Petunjuk Pengerjaan:
[1] Salinlah tanpa perubahan bagian bacaan tentang kodikologi mulai dari "(The Wonderfull World)" sampai dengan "dan paleografi itu.".
[2] Dalam bacaan tentang kodikologi, dengan sebutan apa kodikologi juga dikenal dalam bahasa Indonesia?

Bacaan untuk Ditelaah:
(The Wonderfull World)

gr

.

RSS

KODIKOLOGI DAN PALEOGRAFI



Resume pertama ini, saya ingin menjelaskan sebenarnya apa yang dimaksud dengan kodikologi dan paleografi itu.

Kodikologi (codicology) berasal dari kata lain Codex yang berarti buku dan Logie yang artinya ilmu, jadi kodikologi adalah cabang ilmu yang meneliti buku tulisan tangan (naskah). Dalam bahasa Indonesia kodikologi juga dikenal dengan sebutan Ilmu Pernaskahan, dengan batasan ilmu ini meneliti semua aspek naskah, antara lain: umur, bahan, tempat penulisan dan perkiraan penulisan.[1] Secara umum, kodikologi dapat dipahami sebagai kajian terhadap buku, terutama pada era setelah mesin cetak ditemukan, kata kodeks sendiri telah di gunakan untuk merujuk pada sebuah buku. Akan tetapi, kodeks yang dimaksud dalam konteks pernaskahan adalah naskah kuno tulisan tangan (manuscript) yang menjadi objek utama kajian filologi.[2]
Kendati objek kajian kodikologi mengandung teks, tapi fokus utama kodikologi itu sendiri adalah fisik naskahnya dan tidak terkait dengan teks yang terkandung didalamnya. Untuk itulah terkadang kodikologi juga dapat disebut ‘arkeologi naskah’.

Cuplikan Kumpulan Data:
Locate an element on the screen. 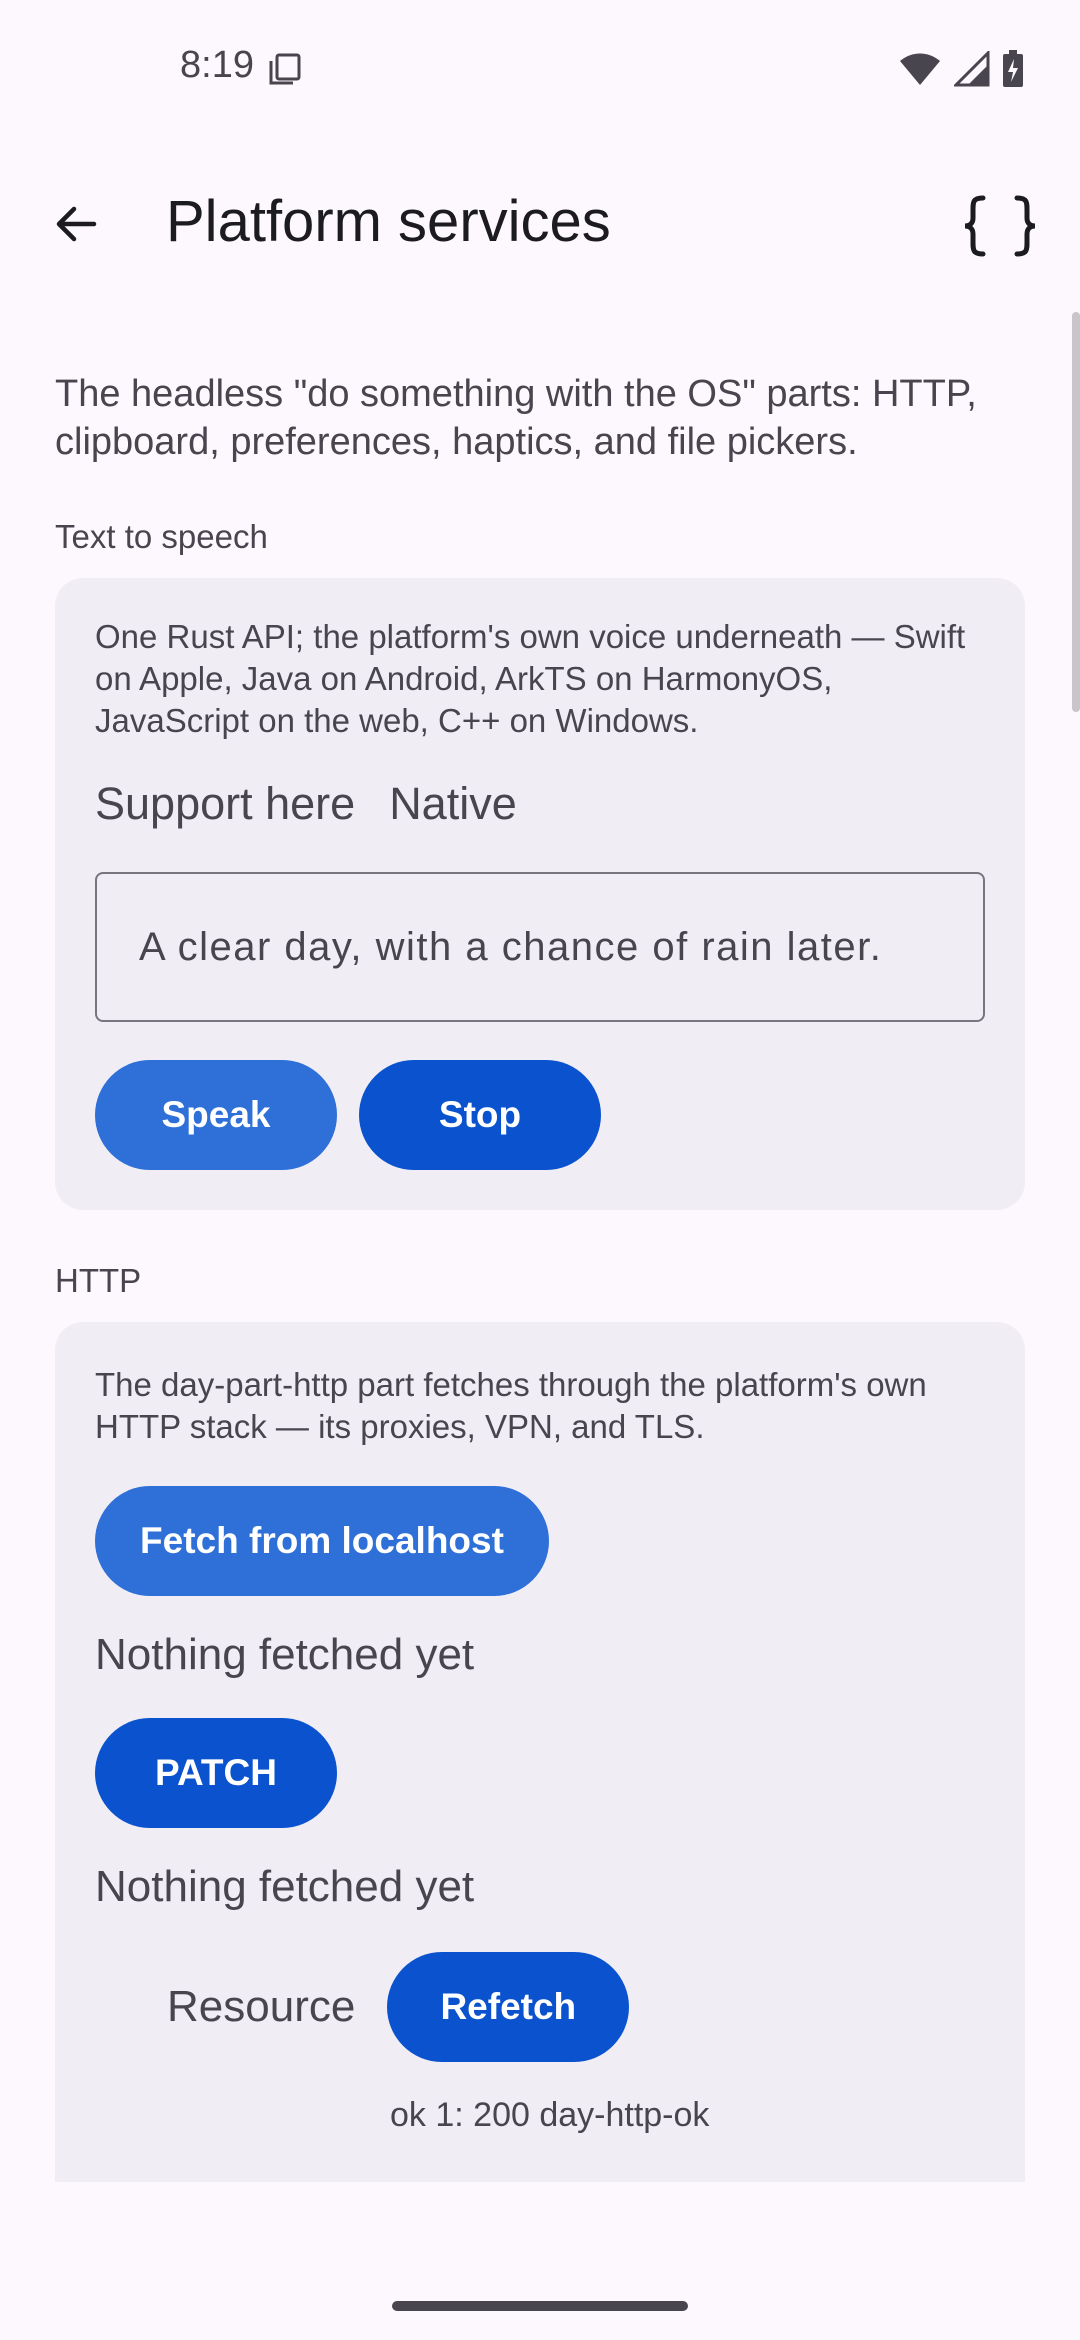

Tugas yang Diselesaikan:
[1]
(The Wonderfull World)

gr

.

RSS

KODIKOLOGI DAN PALEOGRAFI



Resume pertama ini, saya ingin menjelaskan sebenarnya apa yang dimaksud dengan kodikologi dan paleografi itu.

[2] Ilmu Pernaskahan.